### WRITTEN TASKS
A. According to the text on England's protected wrecks, which university was commissioned to produce the Common Enforcement Manual for Heritage Crime at Sea?
B. Carry on the text about England's protected wrecks, picking up after its final sentence.

### READING PASSAGE
It is not just Historic England working to monitor and care for Protected Wrecks offshore: we work closely with partner organisations who also have the resources and capacity to investigate and monitor these sites. These include the Receiver of Wreck at the Maritime and Coastguard Agency (MCGA), the Marine Management Organisation (MMO), as well as heritage crime officers in various police forces. In order to strengthen this partnership working, we’ve commissioned Plymouth University to produce the Common Enforcement Manual for Heritage Crime at Sea. This will enable improved cooperation and inter-agency working.

Marking 50 years of the Act

In order to mark the 50th year of the Act, we’ve commissioned several projects. These include a broad range of projects which celebrate exciting discoveries, research projects and investigations relating to Protected Wrecks, engage the public and reach new audiences and participants. We’re also reflecting on how the Act has shaped the heritage sector and considering the implications for sector resilience in future, and drawing lessons from the last 50 years that can inform the next 50 years of protecting marine heritage.

We’ve been particularly keen to ensure that we’re not just sharing our stories with the same traditional audiences. We’ve often taken stands to coastal locations while fieldwork is under way, such as the open days in relation to the Rooswijk project in Ramsgate. This year we’re heading inland to bring the story of protected wrecks to people in landlocked counties, with multiple events across locations in Derbyshire and Nottinghamshire, reaching new audiences and exploring links between these locations and the sea. Check out the calendar of events (until 1 October 2023).

Visitors of all ages explore shells, bones and artefacts from the sea with a helper from MSDS Marine: a Protected Wreck Roadshow banner is in the background
Visitors exploring maritime archaeology finds at one of the ‘Landlocked & Looking Out’ #PWA50 roadshows, 2023 © MSDS Marine

Our work has also often focused on the south coast, so this year we’ve commissioned a project from Tees Archaeology to examine and promote the Seaton Carew protected wreck, engaging with a new audience on the north-east coast.

The timbers of a wreck on a shingle beach fill up with water as the tide comes in, under heavy cloud cover.
Seaton Carew protected wreck, © P Grainger

As part of the call for projects, we were eager to engage with groups we’ve not worked with previously. Therefore we were delighted to receive an application from the volunteer-run Teign Heritage Centre, which holds material related to the late 16th century Church Rocks protected wreck. The centre will use the funding to enhance the museum display, and to enable the deposition of the site archive with the Archaeology Data Service, including dive logs, site drawings, reports and photographs.

### AVAILABLE DATA

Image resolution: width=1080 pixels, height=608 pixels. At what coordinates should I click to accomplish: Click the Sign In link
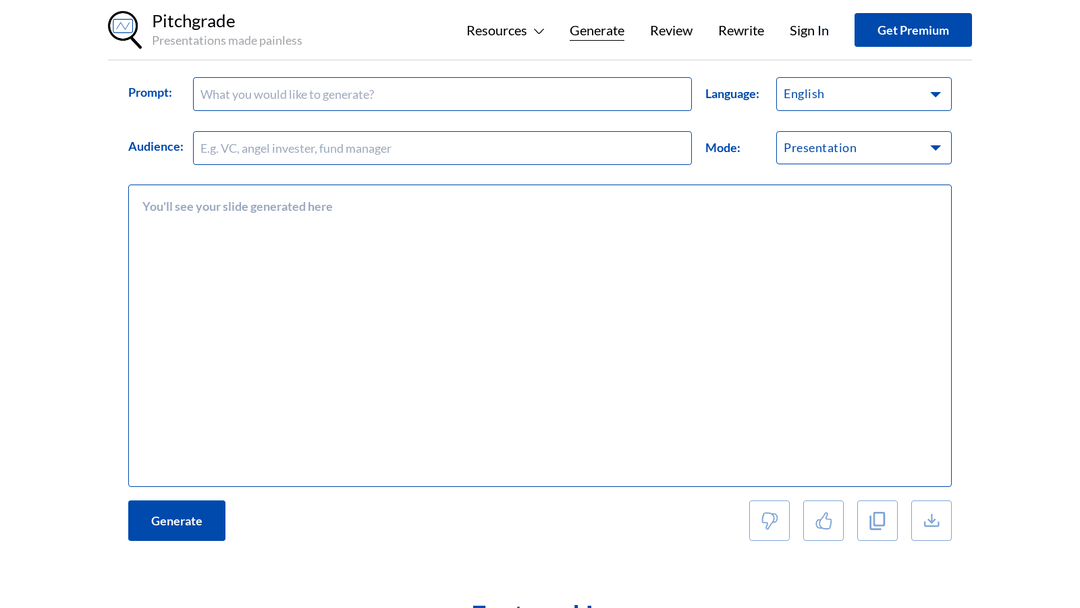(809, 30)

### ANSWERS FOR THIS EXERCISE
A. Plymouth University

B.
We’ve commissioned Cornwall Archaeological Unit to undertake a project looking at the links between protected shipwrecks and the wider landscape. This project includes drone survey of wreck salvage activity in the vicinity of Gunwalloe, and a GPR survey of a mound site, potentially covering a wreck burial or a barrow which was formerly a coastal mark, or perhaps the location of a lost coastal settlement coeval with the nearby wreck of the St Anthony lost in 1527. This project will conclude with an open event for providing identification of beach finds and the sharing of local knowledge.

As mentioned earlier, the contribution of volunteer licensees is vital for the care and monitoring of protected wreck sites. We’ve commissioned the Nautical Archaeology Society to produce a series of bite-sized online training session to assist current and prospective licensees. These cover a variety of topics, including how to apply for a licence, how to help reduce heritage crime, how to apply for funding, and many others. These sessions are recorded and will be made available online in perpetuity – check out the playlist so far.

We’re also eager to ensure that new people come forward to become licensees. We’re conscious that the demographic has been largely male throughout the years. As a result we commissioned the Maritime Archaeology Trust to undertake a project to investigate the engagement of women with protected wreck sites, through a combination of desk-based research, interviews, and an online survey, which is still open for further responses (July 2023).

The history of those involved with protected wreck sites is fascinating and MSDS Marine will be working with underwater cameraman Michael Pitts to create a short film to communicate this important work on protected wreck sites. The film will celebrate the role of volunteers in the management of wreck sites over the years, reflect on the contribution to knowledge made by the investigation of protected wreck sites, and emphasise the need for new volunteers to become involved in future.

Finally we’ve commissioned the Chartered Institute for Archaeologists (CIfA) to undertake a critical analysis of the Protection of Wrecks Act, and to facilitate a discussion of how things can be improved. This will include a seminar to reflect on what has been achieved and how we can seek to update and improve policy and practice in future. The seminar will take place in November, and there is an online survey that you can complete in advance to inform the discussion on the day.

Conclusion

As you can see, this is a busy year for work in relation to protected wrecks at Historic England. We’ve many projects and events looking at long term legacy, engaging the public, sharing the successes and looking critically at how we can do things better. This is all as well as our continuing programme of work relating to assessing sites for protection, monitoring existing sites, and developing new ways to protect sites from unauthorised activities.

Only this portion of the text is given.